Please lay out every line of the items below as a numbered list, skipping blank lines and leaving the pictures out.

##########

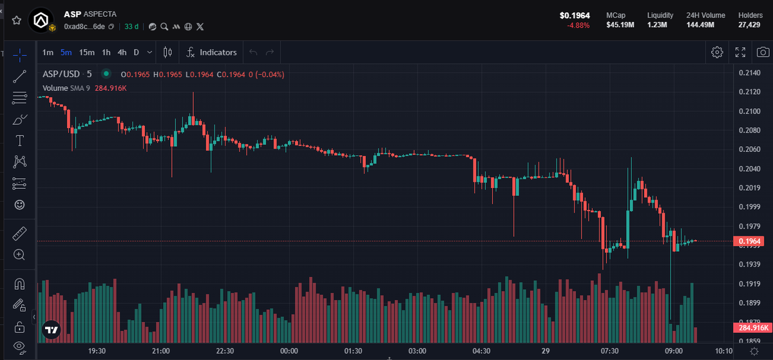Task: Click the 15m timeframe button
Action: pos(87,52)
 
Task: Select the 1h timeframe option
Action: pos(106,52)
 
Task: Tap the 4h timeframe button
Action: pos(122,52)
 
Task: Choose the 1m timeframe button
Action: pos(48,52)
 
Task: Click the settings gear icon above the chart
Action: pos(717,52)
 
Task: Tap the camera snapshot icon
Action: pos(762,52)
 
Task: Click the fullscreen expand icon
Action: pos(740,52)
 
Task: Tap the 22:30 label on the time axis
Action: pos(225,351)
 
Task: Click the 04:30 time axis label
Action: pos(481,351)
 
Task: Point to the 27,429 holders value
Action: pos(750,25)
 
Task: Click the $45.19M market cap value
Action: pos(620,25)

##########

### In response
1. Task: Click the 15m timeframe button
2. Action: pos(87,52)
3. Task: Select the 1h timeframe option
4. Action: pos(106,52)
5. Task: Tap the 4h timeframe button
6. Action: pos(122,52)
7. Task: Choose the 1m timeframe button
8. Action: pos(48,52)
9. Task: Click the settings gear icon above the chart
10. Action: pos(717,52)
11. Task: Tap the camera snapshot icon
12. Action: pos(762,52)
13. Task: Click the fullscreen expand icon
14. Action: pos(740,52)
15. Task: Tap the 22:30 label on the time axis
16. Action: pos(225,351)
17. Task: Click the 04:30 time axis label
18. Action: pos(481,351)
19. Task: Point to the 27,429 holders value
20. Action: pos(750,25)
21. Task: Click the $45.19M market cap value
22. Action: pos(620,25)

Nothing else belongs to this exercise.